→ EJERCICIO:
Reescribe el tramo que empieza en la línea que contiene "1024x518 pixels. How" y termina en la que contiene "point(37,164)", ambas incluidas, poniendo "Choose" en lugar de "Select" y sin cambiar nada más.

→ Material de texto y de señalamiento de elementos:
* * * * *

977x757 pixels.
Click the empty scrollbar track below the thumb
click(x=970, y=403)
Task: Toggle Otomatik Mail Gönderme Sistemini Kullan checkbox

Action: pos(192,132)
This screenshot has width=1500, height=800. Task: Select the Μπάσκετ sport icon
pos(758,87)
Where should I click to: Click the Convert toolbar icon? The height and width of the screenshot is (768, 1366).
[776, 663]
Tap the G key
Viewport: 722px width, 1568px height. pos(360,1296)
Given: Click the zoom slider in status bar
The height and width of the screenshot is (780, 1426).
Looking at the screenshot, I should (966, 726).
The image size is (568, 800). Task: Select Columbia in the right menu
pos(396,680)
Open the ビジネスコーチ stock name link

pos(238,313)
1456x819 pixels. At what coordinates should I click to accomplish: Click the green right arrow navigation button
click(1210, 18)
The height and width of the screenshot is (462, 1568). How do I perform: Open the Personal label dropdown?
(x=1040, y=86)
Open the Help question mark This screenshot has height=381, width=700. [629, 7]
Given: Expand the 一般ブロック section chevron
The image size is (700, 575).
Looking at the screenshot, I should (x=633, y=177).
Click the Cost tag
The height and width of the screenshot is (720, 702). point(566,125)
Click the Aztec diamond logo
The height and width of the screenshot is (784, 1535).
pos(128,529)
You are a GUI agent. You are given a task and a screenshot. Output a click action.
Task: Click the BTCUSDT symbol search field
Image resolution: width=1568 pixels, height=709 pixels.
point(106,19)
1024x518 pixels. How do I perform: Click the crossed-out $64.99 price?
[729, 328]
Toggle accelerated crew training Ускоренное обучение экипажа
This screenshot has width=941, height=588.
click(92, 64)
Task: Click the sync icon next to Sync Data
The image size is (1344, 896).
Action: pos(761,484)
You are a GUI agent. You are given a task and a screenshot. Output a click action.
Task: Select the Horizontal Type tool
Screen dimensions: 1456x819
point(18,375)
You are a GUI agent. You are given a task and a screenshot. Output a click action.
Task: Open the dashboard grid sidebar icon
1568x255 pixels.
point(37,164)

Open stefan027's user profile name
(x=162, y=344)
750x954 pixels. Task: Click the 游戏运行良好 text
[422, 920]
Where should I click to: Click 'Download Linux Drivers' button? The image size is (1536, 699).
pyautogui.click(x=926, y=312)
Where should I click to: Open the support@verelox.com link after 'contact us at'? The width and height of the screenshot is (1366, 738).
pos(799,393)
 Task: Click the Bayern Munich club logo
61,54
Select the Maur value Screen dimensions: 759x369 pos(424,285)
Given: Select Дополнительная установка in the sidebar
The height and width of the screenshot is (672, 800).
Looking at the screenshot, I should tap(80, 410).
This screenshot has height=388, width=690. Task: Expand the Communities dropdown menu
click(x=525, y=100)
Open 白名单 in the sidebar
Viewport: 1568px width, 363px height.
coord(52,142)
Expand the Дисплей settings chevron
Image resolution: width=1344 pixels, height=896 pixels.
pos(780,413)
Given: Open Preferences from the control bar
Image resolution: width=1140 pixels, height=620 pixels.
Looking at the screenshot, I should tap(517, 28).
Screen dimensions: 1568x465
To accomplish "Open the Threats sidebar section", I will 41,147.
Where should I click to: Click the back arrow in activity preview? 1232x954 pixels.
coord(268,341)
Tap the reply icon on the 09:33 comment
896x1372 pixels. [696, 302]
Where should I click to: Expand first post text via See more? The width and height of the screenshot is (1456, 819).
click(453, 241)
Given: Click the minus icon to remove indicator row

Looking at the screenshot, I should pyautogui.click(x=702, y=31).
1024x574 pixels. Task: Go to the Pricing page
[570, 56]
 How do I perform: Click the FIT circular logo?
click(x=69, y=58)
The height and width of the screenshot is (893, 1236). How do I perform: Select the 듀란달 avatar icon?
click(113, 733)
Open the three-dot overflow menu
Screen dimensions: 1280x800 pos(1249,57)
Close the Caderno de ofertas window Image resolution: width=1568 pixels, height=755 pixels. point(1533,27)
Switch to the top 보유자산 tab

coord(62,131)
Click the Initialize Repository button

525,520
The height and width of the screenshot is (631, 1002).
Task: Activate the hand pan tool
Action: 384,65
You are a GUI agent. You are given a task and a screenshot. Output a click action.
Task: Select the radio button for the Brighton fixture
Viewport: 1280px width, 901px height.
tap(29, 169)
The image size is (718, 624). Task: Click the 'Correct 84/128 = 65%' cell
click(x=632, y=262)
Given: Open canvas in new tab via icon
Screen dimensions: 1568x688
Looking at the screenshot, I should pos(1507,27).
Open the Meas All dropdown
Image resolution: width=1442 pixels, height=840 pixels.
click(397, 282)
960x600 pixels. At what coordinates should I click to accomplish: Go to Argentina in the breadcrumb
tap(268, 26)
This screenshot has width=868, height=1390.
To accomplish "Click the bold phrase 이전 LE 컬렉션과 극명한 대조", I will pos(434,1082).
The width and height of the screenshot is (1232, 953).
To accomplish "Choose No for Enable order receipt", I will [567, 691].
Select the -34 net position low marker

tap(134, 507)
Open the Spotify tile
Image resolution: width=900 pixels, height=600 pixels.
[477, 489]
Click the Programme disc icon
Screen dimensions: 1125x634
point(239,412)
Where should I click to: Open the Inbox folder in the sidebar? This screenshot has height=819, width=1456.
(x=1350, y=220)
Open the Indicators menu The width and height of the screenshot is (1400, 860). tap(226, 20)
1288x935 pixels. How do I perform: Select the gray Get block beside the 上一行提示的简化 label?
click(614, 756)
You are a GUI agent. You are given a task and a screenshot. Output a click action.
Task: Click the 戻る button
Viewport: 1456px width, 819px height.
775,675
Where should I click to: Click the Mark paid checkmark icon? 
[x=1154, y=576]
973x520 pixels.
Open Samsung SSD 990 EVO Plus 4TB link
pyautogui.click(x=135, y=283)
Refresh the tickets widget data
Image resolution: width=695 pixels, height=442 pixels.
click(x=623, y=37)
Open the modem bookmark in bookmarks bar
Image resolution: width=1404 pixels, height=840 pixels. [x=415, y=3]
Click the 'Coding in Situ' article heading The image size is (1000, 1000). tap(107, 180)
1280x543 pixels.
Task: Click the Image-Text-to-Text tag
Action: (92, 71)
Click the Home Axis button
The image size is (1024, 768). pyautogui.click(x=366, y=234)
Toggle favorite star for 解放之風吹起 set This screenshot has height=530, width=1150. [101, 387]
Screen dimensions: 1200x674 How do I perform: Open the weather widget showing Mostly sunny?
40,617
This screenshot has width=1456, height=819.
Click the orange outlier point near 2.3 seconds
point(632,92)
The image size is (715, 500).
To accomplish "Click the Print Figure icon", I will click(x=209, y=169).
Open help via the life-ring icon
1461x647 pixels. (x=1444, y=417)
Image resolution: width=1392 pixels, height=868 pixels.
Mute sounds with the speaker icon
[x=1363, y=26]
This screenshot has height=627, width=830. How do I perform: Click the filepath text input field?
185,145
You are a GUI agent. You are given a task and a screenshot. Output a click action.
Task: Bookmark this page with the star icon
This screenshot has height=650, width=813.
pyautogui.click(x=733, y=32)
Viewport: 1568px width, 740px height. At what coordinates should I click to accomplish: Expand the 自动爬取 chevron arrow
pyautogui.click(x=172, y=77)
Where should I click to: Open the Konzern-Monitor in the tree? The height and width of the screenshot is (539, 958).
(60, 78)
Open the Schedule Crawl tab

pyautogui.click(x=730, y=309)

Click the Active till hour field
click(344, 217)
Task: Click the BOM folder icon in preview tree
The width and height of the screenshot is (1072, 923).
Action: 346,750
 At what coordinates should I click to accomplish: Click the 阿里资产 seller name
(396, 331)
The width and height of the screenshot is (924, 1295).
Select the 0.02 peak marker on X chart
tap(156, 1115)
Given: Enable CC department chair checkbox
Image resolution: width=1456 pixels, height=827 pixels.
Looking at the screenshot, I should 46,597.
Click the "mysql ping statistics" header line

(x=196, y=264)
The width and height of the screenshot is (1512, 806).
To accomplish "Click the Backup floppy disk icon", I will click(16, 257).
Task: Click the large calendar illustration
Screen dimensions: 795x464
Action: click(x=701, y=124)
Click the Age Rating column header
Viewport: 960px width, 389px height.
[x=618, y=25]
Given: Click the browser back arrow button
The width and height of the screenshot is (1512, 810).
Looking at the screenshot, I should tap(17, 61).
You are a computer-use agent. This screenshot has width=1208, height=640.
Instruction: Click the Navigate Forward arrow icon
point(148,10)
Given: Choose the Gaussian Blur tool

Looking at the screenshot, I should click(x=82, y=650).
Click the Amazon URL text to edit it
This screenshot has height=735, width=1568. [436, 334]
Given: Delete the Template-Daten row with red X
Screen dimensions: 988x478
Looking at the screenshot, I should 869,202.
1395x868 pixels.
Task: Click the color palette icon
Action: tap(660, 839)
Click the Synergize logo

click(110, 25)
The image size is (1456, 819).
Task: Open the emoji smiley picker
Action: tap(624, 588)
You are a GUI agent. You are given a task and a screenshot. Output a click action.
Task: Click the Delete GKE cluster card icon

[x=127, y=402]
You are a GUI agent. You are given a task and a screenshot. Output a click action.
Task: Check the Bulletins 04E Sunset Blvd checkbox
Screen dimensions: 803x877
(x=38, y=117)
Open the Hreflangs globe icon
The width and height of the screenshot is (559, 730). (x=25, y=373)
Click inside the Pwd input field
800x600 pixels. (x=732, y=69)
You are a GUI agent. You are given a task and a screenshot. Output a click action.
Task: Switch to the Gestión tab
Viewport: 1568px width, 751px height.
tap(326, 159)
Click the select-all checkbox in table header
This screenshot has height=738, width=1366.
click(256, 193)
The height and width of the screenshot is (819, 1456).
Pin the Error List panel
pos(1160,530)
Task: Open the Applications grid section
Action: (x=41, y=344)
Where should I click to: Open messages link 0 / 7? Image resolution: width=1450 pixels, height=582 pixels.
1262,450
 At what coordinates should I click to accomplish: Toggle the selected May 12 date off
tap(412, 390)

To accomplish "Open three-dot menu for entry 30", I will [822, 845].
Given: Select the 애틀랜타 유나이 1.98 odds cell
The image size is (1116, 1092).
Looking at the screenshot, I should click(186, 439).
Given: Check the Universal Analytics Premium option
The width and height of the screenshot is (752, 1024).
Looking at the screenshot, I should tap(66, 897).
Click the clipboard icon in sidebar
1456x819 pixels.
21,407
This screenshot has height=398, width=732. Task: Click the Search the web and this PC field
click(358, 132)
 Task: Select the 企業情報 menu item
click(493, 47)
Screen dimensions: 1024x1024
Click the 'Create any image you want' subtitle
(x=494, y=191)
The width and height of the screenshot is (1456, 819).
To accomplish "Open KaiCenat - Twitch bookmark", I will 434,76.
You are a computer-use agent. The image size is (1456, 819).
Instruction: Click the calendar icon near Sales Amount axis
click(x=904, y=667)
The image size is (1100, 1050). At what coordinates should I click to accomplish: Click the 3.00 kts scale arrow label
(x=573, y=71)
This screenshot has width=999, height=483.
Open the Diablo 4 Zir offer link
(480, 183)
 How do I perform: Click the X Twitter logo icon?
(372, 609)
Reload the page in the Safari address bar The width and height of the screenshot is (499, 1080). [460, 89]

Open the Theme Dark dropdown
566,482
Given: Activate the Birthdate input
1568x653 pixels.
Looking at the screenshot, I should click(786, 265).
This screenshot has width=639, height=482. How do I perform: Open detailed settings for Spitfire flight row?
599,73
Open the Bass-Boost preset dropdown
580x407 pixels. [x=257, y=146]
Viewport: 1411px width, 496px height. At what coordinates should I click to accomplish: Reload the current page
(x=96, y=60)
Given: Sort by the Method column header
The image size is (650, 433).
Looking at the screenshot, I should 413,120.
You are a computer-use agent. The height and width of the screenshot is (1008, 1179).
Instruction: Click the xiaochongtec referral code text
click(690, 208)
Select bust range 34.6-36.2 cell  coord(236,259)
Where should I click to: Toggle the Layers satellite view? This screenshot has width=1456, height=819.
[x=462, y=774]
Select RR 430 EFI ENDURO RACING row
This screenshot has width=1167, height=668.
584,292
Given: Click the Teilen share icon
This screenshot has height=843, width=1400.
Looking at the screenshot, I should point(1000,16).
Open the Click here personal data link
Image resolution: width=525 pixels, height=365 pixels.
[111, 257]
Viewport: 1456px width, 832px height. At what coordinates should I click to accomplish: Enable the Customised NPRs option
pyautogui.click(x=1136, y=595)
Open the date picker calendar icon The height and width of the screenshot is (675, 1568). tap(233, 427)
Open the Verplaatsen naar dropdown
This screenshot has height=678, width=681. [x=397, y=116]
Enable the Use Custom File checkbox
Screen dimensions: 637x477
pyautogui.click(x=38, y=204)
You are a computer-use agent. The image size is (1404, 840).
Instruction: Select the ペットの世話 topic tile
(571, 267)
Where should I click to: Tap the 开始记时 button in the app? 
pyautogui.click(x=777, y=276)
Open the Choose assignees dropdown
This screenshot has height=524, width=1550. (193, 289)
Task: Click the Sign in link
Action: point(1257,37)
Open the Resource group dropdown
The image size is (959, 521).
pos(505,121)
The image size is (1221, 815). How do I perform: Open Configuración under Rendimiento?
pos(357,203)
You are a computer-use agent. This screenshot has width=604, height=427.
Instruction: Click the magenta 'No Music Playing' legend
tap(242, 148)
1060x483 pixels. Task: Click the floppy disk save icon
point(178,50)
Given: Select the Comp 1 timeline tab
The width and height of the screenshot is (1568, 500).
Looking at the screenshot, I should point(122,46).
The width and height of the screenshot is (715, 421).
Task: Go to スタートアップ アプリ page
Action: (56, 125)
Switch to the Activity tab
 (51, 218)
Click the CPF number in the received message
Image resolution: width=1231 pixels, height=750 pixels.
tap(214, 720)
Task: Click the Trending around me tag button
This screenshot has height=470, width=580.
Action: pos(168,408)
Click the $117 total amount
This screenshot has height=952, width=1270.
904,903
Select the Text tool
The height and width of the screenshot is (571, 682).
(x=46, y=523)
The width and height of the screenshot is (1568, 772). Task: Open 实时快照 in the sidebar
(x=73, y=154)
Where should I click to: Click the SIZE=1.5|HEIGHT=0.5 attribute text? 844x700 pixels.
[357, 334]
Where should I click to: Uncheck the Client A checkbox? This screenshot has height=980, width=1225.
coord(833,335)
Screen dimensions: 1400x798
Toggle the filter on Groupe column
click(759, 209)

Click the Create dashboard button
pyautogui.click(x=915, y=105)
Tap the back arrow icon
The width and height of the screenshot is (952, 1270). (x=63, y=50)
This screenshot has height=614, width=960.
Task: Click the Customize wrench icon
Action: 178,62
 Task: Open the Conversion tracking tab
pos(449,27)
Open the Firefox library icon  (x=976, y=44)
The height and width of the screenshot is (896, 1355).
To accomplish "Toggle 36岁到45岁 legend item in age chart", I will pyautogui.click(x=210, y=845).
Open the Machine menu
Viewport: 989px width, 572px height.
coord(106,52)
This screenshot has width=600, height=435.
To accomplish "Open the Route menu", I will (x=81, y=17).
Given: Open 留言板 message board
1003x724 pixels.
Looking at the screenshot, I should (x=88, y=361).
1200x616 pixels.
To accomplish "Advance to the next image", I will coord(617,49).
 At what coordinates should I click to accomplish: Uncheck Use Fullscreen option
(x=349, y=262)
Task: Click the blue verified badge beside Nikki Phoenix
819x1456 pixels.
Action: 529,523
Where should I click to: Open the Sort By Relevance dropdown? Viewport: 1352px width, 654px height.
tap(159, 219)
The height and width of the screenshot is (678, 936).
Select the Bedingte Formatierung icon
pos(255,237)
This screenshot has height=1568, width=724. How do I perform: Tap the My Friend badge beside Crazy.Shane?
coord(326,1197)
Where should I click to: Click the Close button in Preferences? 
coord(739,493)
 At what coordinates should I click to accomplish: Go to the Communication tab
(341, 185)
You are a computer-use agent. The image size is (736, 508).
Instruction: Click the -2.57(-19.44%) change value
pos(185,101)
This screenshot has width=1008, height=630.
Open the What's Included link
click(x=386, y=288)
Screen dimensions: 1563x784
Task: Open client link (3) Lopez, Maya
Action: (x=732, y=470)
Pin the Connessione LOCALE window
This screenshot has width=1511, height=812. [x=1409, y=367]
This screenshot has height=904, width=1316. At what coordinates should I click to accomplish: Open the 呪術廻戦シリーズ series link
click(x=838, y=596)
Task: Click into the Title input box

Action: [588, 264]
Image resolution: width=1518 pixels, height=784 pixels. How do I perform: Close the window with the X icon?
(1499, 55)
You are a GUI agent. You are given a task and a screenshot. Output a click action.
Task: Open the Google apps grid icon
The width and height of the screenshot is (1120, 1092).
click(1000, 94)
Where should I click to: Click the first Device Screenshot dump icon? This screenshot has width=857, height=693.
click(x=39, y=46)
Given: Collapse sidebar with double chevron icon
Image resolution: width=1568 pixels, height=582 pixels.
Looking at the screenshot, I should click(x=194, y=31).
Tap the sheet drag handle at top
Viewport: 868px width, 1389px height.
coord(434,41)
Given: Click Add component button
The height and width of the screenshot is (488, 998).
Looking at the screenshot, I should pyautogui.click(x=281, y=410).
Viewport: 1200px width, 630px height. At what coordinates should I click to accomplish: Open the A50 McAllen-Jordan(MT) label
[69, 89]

* * * * *

→ RESPUESTA COMPLETA:
1024x518 pixels. How do I perform: Click the crossed-out $64.99 price?
[729, 328]
Toggle accelerated crew training Ускоренное обучение экипажа
This screenshot has width=941, height=588.
click(92, 64)
Task: Click the sync icon next to Sync Data
The image size is (1344, 896).
Action: pos(761,484)
You are a GUI agent. You are given a task and a screenshot. Output a click action.
Task: Choose the Horizontal Type tool
Screen dimensions: 1456x819
point(18,375)
You are a GUI agent. You are given a task and a screenshot. Output a click action.
Task: Open the dashboard grid sidebar icon
1568x255 pixels.
point(37,164)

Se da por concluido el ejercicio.